THE TASK: Locate all lines in the data below that hold "will" and show them.

INPUT MATERIAL:
__________________________________________________
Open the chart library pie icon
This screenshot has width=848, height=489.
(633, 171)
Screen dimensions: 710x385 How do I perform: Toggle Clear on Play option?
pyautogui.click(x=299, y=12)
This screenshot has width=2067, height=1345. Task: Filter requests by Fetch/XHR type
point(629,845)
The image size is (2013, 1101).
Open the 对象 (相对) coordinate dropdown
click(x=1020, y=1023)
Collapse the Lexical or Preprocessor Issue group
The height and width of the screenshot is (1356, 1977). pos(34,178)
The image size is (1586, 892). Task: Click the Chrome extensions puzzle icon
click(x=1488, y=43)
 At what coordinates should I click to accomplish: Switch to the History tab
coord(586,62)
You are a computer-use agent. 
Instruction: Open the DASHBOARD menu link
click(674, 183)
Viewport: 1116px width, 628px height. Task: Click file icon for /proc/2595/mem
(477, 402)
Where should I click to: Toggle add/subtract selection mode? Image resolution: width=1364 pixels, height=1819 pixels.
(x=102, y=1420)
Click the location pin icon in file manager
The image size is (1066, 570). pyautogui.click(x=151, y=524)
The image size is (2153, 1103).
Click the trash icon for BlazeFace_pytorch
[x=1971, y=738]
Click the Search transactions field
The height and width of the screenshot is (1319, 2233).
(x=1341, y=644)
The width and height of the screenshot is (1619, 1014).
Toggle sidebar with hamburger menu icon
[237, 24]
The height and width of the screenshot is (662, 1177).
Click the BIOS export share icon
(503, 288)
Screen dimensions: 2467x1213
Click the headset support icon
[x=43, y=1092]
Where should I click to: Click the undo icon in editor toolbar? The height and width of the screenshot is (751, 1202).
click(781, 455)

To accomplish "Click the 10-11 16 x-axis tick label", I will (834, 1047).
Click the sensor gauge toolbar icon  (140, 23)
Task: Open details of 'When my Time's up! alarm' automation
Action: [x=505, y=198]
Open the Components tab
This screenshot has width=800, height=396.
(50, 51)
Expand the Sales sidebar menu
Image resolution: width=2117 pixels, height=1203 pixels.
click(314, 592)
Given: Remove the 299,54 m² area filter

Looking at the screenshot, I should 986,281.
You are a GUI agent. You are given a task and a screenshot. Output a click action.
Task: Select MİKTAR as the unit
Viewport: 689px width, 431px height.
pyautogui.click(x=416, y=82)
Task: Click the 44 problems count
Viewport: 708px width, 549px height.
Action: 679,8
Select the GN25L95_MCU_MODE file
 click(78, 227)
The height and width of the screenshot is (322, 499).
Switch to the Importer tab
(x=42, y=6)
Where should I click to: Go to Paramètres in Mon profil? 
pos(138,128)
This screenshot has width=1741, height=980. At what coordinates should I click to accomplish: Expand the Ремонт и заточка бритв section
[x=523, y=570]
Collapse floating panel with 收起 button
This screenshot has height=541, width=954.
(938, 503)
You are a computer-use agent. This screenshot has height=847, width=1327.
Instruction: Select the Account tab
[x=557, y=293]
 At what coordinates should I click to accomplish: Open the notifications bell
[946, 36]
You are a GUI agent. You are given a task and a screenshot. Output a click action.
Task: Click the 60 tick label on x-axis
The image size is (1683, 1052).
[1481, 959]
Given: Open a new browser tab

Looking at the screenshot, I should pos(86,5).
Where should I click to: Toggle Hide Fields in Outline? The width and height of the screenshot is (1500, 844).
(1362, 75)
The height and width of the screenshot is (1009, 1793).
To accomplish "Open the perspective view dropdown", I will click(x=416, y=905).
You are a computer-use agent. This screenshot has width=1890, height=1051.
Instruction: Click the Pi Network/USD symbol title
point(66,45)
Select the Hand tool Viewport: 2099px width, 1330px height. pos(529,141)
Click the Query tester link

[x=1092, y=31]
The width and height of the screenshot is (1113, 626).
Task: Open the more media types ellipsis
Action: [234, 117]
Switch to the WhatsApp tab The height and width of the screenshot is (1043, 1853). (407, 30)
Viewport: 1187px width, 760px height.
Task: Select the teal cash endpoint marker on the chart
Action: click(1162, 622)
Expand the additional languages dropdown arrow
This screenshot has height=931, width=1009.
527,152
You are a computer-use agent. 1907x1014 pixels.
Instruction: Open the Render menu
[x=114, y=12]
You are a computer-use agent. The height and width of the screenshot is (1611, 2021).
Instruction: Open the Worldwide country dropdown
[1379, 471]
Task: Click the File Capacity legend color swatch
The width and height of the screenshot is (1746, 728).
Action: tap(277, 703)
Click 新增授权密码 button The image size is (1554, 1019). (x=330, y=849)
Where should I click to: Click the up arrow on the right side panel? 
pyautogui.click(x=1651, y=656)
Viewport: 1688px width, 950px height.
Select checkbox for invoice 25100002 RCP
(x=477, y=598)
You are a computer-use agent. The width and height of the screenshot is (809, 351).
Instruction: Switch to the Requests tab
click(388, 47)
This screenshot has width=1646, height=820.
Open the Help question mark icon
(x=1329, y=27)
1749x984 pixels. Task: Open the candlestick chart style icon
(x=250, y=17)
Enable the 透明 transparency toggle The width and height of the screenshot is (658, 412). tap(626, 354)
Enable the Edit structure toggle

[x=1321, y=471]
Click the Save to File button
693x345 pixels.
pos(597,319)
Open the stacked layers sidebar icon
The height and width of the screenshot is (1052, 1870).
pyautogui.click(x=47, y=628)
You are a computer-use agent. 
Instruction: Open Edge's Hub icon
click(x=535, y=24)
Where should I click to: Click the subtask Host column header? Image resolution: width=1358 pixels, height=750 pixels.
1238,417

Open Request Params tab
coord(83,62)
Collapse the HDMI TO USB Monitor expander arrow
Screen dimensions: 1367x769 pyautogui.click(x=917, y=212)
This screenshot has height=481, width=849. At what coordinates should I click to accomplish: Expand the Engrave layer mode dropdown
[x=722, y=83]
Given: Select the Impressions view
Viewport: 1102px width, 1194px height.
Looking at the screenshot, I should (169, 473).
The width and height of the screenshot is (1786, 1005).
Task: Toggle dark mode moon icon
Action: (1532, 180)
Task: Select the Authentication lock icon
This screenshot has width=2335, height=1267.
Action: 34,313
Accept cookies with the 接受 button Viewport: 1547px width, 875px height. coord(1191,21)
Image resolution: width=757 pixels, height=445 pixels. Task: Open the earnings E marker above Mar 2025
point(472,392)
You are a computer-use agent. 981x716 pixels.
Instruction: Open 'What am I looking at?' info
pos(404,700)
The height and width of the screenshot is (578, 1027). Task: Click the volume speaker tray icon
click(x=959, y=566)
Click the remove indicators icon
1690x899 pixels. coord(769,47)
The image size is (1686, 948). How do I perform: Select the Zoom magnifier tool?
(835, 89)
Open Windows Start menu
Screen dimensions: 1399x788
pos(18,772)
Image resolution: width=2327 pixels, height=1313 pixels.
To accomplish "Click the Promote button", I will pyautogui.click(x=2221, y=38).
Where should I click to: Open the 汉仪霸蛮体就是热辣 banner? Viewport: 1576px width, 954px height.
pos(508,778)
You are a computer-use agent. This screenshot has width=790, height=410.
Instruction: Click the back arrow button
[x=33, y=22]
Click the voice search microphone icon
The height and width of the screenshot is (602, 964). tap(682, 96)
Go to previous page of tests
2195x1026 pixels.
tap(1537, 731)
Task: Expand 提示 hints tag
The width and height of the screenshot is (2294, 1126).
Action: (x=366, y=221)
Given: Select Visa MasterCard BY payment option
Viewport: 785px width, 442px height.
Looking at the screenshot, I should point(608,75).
__________________________________________________
WRITTEN SOLUTION:
To accomplish "Click the 10-11 16 x-axis tick label", I will (834, 1047).
To accomplish "Open the perspective view dropdown", I will click(x=416, y=905).
To accomplish "Click the Promote button", I will pyautogui.click(x=2221, y=38).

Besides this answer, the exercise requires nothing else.